Thermal Grease (or thermal interface material, TIM) is an extremely high heat-transferring insulating silicone gel or grease containing some form of conductive metal particles. It is used as an interface between a microprocessor and a heat sink, or a water block in case of liquid cooling, to improve heat dissipation from the processor and reduce its temperature.
The conductive pastes are the more effective of the two. They feature a much higher heat transfer capacity than the non-conductive pastes and are made up of materials like silver, copper or aluminum. They are harder to apply evenly though and must be applied very carefully to ensure that the paste doesn’t make contact with any of the pins or electrical components of the circuit board as this could cause malfunction.

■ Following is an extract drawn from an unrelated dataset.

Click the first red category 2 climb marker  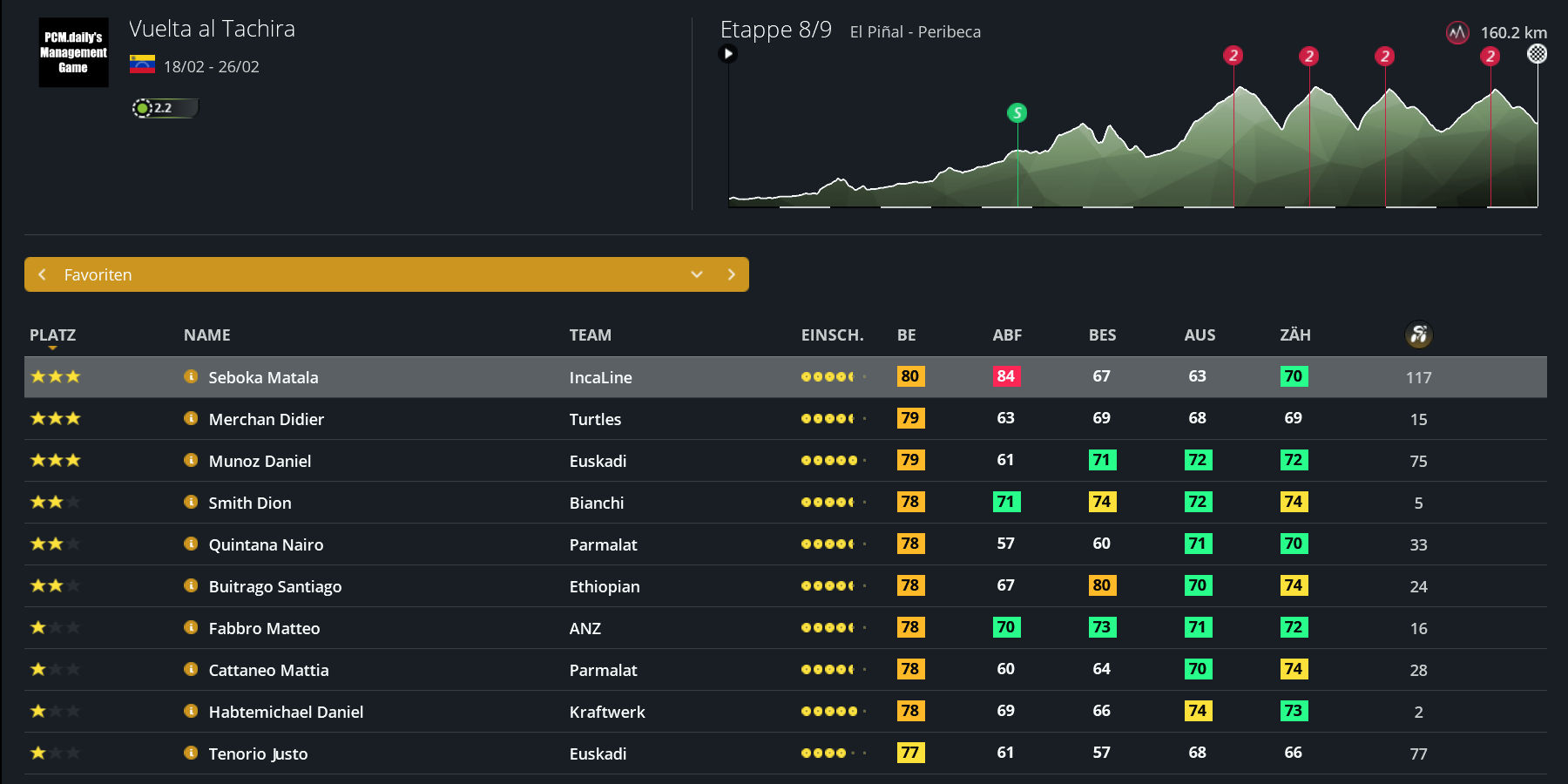1233,56
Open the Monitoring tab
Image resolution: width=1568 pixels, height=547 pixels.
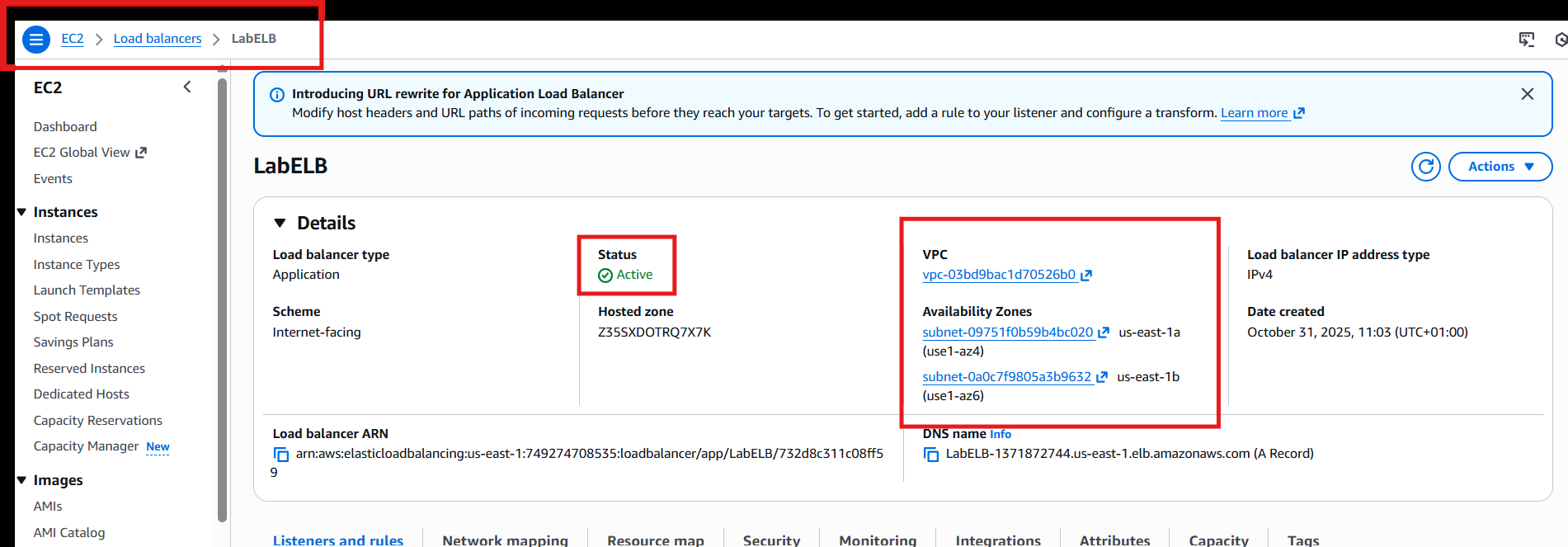click(x=878, y=540)
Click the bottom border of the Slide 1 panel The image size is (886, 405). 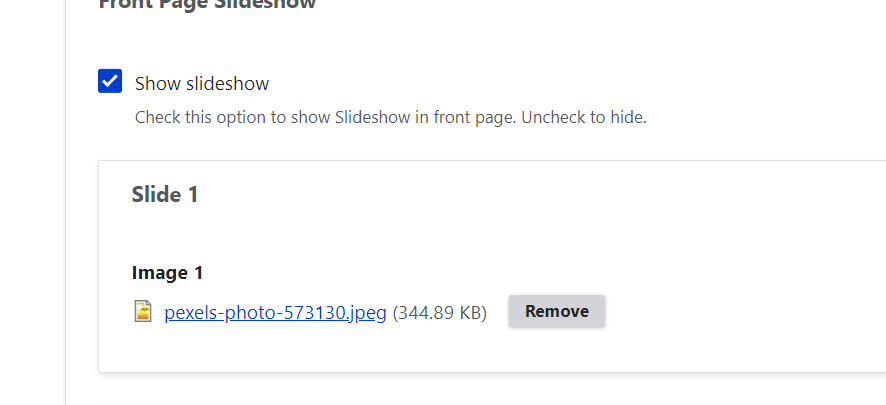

Conductive pastes also tend to be more expensive.
Regardless of the type of conductive paste, all need to be carefully applied and the process can seem intimidating for beginners. It’s important to clean both the heat sink and the processor with isopropyl alcohol wipes before starting. Ensure that the pins are free of old paste and that there isn’t any dust or debris trapped on either surface as this will interfere with the proper transfer of heat.
Once the processor is cleaned, it’s time to apply the paste. A pea sized drop is sufficient for most processors. Use a business card or similar to spread it evenly across the metal die of the processor, being careful not to get any on any other part of the chip as it will be conductive and fry your CPU if it happens to make contact.